Lá em baixo ela esperava acompanhada de um jovem cavalheiro de bela face e corpo forte. Uma coisa era certa: Samantha tinha escolhido bem  o seu amado. Fui parar perto de Eric, que aparentemente ainda não se tinha ido embora – ou já teria voltado? – E entreguei-lhe o papel que Sheftu havia escrito. Ele leu rapidamente  e esmagou-o entre suas mãos, lançando um olhar a Sheftu, aproximou-se dela e agarrou-a pela cintura.
-  Olá a todos... Quero-vos apresentar o meu Louis. – Abraçou-se mais a ele, felicíssima por tê-lo por perto. O meu olhar desviou-se para Eric e Sheftu que pareciam estar muito juntos naquele momento, que claramente, não era deles. Uma espécie de vómito impulsivo de palavras incomodadas saiu disparado da minha boca.
- Parem com isso, não vêem que temos convidados? – Sheftu ao contrário, lançou-me um olhar furioso, que eu ignorei por completo.
- Eric, não podemos ter uma conversa, nós os três? – Perguntou Samantha com delicadeza.
- Tem que ser agora? Tenho um assunto pendente... – Respondeu Eric, ainda agarrado a Sheftu. Afinal, ainda não tinha saído.
- Não demoramos muito, vais ver... Não é Louis?
-  Sim, claro... – A sua voz era grossa e via-se que aquilo tudo causava-lhe um pouco de embaraço. – Não queremos tirar muito tempo por sua parte, é rápido.
Estendeu a mão à espera de um cumprimento da parte de Eric, que assim o fez com toda a cortesia de sempre. 
   - Então, está bem... Apenas espero que me possa chamar por tu, já que temos alguém em comum... – Disse Eric sorrindo. Voltou-se para mim com um tom mais baixo. – Carmen, trata de levar a Sheftu para o quarto.
- Mas... – Teria eu, em algum ponto da minha vida, virado ama-seca?
- Creio que não te importas de me fazer esse pequeno favor... Como os ouviste, eu não demoro muito... – Interrompeu-me Eric. Larguei um suspiro sonoro. Calma, Carmen. Tem calma.
- Está bem, está bem... Depois acertamos contas, nós os dois... – Afirmei. Voltei-me para Sheftu e fiz-lhe sinal para as escadas. Ela voltou-se e começou a subir degrau a degrau. A irritação estava estampada em cada um dos seus movimentos, cada passo, cada mover de braço e até quando se sentou na cama. Acredita, Sheftu também não estou feliz.
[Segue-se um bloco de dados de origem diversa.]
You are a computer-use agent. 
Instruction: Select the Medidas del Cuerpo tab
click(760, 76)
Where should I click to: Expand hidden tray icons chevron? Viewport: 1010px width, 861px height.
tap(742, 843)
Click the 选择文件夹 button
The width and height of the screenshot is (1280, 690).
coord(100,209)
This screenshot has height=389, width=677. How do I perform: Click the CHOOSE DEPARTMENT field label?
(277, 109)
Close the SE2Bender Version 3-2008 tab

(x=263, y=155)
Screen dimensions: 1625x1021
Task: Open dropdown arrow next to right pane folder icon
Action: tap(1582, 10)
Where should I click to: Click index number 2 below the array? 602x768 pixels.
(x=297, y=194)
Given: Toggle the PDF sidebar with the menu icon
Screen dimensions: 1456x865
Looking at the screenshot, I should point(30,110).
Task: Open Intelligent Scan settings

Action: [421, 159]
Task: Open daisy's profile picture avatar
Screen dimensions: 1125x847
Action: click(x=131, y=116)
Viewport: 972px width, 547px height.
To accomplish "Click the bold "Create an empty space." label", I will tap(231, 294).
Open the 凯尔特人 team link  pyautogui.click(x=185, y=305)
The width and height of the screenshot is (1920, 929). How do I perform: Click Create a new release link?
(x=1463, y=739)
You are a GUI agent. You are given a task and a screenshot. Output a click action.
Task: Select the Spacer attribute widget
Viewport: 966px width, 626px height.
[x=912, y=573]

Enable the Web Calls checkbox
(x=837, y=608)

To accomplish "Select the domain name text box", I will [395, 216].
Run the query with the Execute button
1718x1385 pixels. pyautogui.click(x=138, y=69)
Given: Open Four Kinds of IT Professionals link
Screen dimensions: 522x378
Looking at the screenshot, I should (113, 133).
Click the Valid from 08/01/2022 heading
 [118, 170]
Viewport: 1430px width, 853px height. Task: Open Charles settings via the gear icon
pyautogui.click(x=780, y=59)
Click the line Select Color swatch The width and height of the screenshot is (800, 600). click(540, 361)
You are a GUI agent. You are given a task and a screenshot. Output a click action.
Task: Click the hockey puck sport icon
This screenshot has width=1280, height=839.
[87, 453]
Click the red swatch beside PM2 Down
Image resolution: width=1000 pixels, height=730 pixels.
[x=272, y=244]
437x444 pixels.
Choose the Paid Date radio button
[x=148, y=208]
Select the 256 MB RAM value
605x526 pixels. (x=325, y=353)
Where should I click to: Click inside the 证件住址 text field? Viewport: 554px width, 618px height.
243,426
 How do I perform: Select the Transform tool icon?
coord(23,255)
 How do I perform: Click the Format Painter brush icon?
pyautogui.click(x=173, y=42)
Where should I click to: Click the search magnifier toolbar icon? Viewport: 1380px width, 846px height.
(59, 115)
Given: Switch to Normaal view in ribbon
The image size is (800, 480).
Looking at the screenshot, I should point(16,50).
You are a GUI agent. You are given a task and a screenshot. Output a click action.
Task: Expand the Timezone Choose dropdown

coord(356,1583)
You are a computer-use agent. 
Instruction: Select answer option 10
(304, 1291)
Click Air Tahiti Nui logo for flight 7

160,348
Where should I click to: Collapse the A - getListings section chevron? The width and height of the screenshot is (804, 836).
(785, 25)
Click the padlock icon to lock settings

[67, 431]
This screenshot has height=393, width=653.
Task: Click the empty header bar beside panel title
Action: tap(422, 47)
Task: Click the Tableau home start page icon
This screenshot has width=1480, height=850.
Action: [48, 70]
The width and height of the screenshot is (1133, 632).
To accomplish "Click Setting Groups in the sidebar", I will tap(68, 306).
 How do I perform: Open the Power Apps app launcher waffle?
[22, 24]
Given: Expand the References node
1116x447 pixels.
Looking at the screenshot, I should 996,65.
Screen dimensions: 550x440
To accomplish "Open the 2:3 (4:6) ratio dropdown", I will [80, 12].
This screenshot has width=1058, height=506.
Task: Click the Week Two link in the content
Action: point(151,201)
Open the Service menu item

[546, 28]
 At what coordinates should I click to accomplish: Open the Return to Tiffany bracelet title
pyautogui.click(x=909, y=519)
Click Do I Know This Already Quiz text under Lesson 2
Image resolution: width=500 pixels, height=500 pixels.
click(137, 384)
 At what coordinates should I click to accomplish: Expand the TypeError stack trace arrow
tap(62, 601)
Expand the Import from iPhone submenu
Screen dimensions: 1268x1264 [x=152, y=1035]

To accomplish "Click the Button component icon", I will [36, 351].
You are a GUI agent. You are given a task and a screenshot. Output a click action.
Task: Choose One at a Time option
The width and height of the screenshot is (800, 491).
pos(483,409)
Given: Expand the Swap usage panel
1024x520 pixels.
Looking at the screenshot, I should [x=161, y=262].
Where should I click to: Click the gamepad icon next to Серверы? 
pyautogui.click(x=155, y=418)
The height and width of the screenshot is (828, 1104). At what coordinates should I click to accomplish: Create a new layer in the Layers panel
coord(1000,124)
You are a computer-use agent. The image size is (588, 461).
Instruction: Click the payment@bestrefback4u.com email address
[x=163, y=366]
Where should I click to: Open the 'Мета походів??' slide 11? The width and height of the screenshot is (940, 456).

- Não penses em sair enquanto o Eric ainda não chegar.
Sentei-me na poltrona junto a janela, só mesmo por acaso o meu olhar ficara preso nos seus movimentos quando, na realidade a minha mente continuava a divagar. A maldita caixa que continuava a respirar no meu armário.
Olhei para Sheftu, parecia concentrada em algo. Parecia decidir o seu futuro ou, simplesmente a pensar como jogar com as cartas do presente. 
- Em que pensas? – Perguntei. Vi o seu olhar confuso enquanto me observava.
- Como?
-  É estranho... – Comecei por articular uma falsa conversa, sem saber muito bem por onde começar...
-  Podes dizer... Eu não levo a mal.
Mastiguei as palavras até saírem.
-  Acredito que já vi bastantes vezes essa tua expressão ao espelho... Por isso é que me questionei no que pensavas...
Não demorou até Eric entrar pelo quarto adentro e eu sair.

Voltei novamente ao início, sentada em cima da cama a observar o meu armário com a caixa lá dentro. Porque iria Lawrence dar-me aquilo? Que me escondia ele?
Num acto de loucura total, levantei-me; Caminhei para o armário, puxei as portas e ali estava a caixa. Ajoelhei-me à sua frente, puxei a caixa e tirei a tampa. Ainda não acreditava que aquilo estava ali. Porquê?
Os Deuses sabem que vais precisar deste teu antigo saber novamente...
Tirei de lá o seu conteúdo, estendi-o no chão a minha frente e passei a mão pela sua fronte; Imediatamente fui inundada de memórias. De facto toda a minha história estava naquele objecto. Uma coisa tinha a certeza, Lawrence andava misterioso e nunca me daria isto sem qualquer intenção, apenas por gozo. Ele sabia alguma coisa, estava na hora de termos uma conversa.